### Goal
How many lines in the records below contain the string "screenshot"? Reply with the number alone.

### Data rows
********************

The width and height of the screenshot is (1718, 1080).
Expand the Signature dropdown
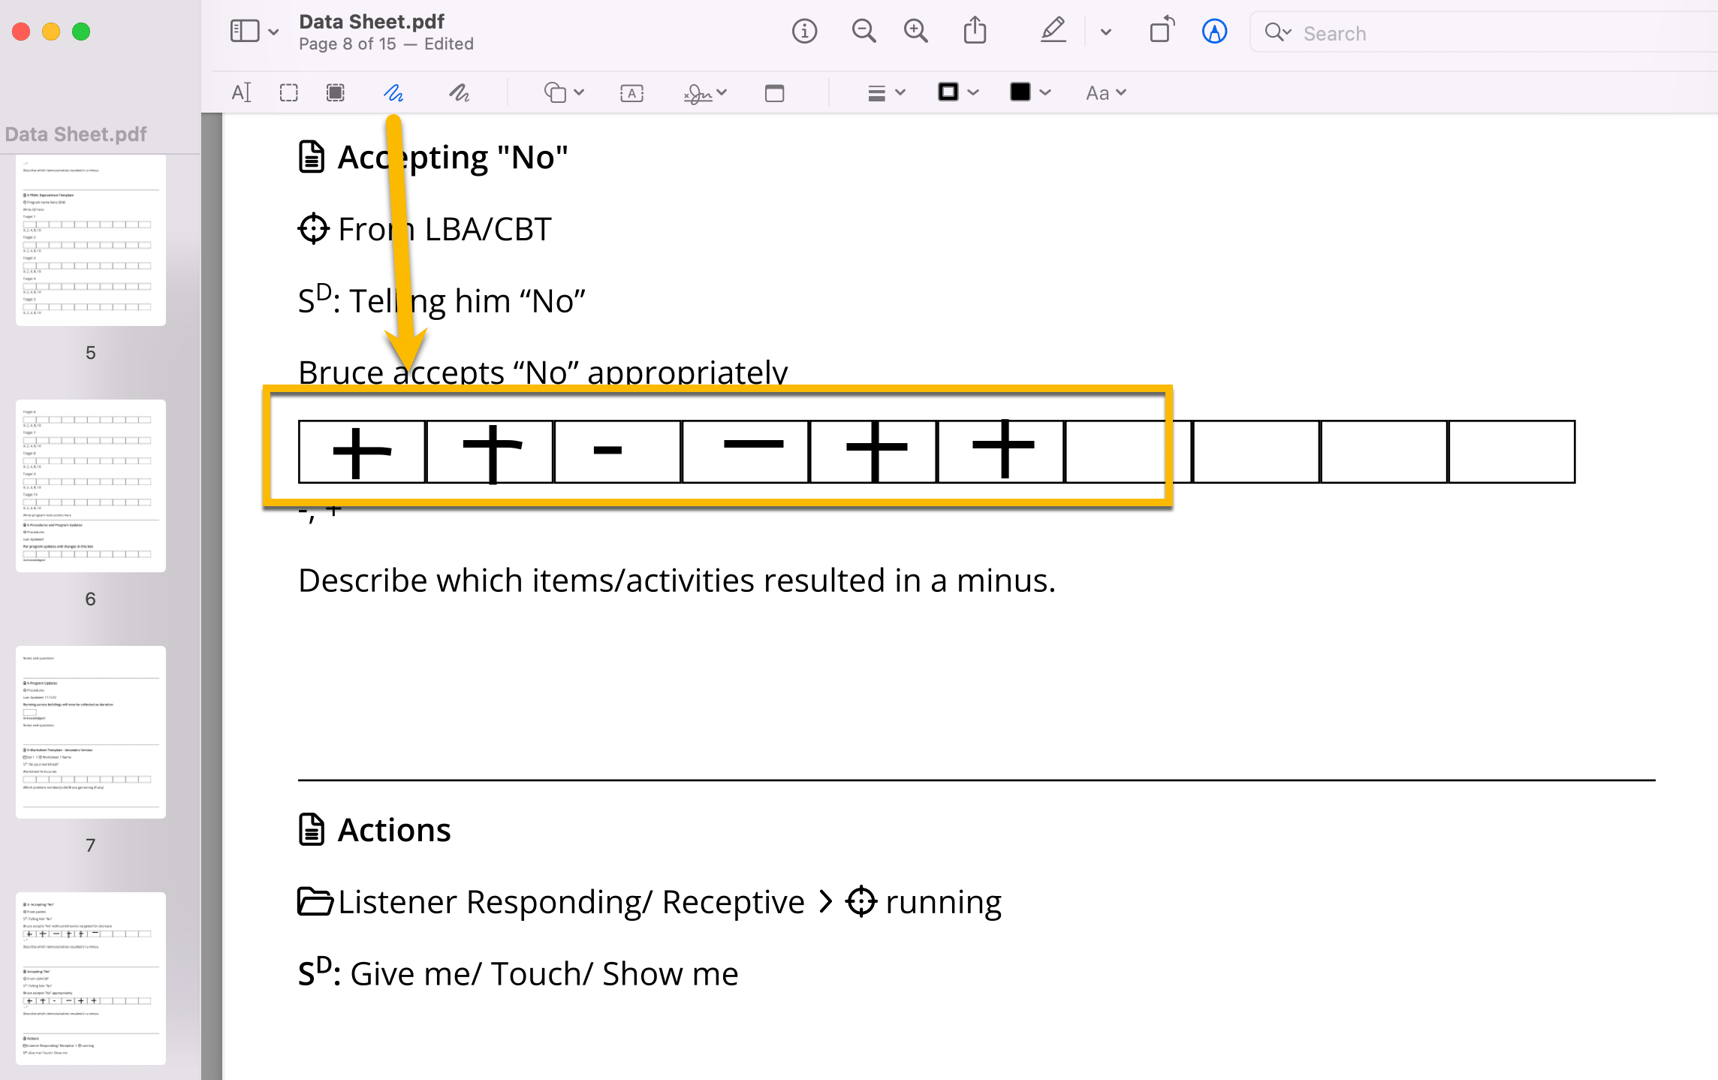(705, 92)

********************

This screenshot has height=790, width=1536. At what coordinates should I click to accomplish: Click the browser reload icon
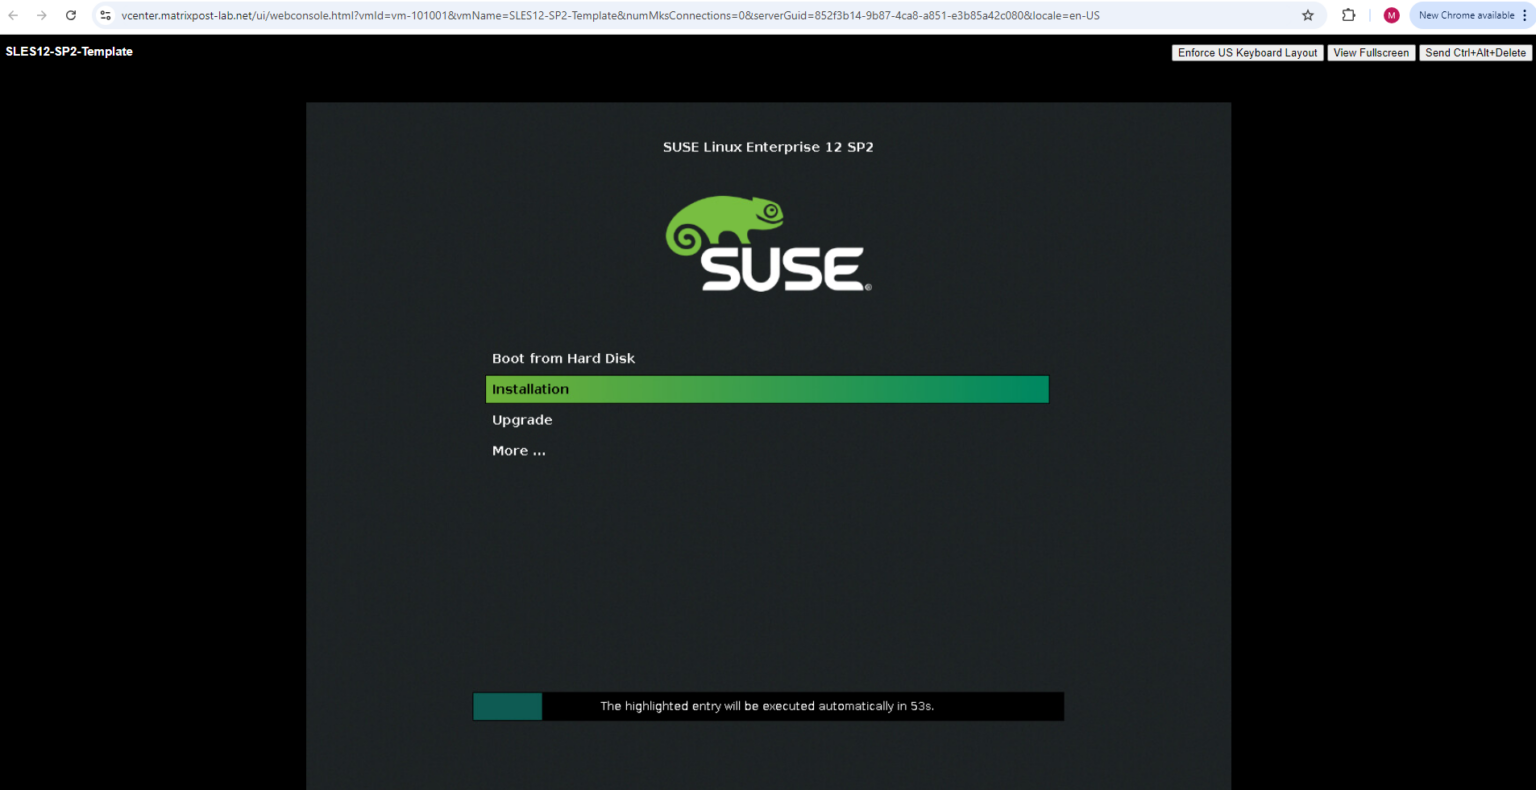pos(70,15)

********************

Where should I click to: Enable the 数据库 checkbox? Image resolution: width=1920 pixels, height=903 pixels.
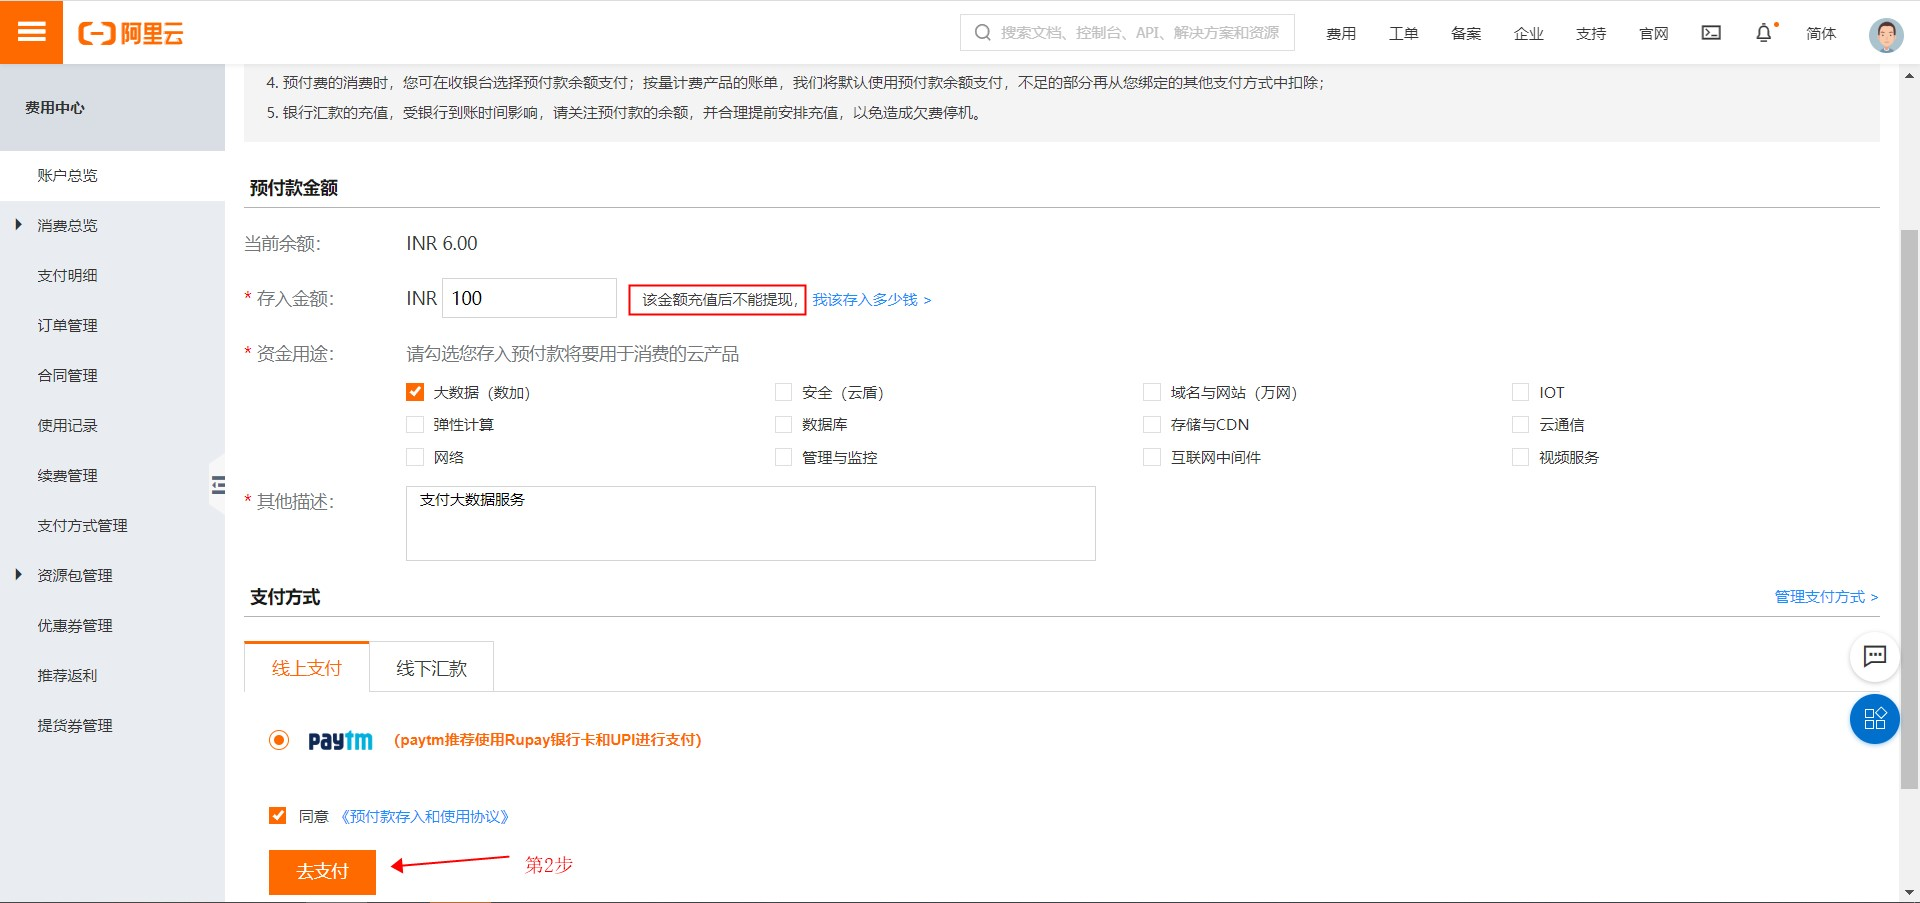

********************

### Complete output
2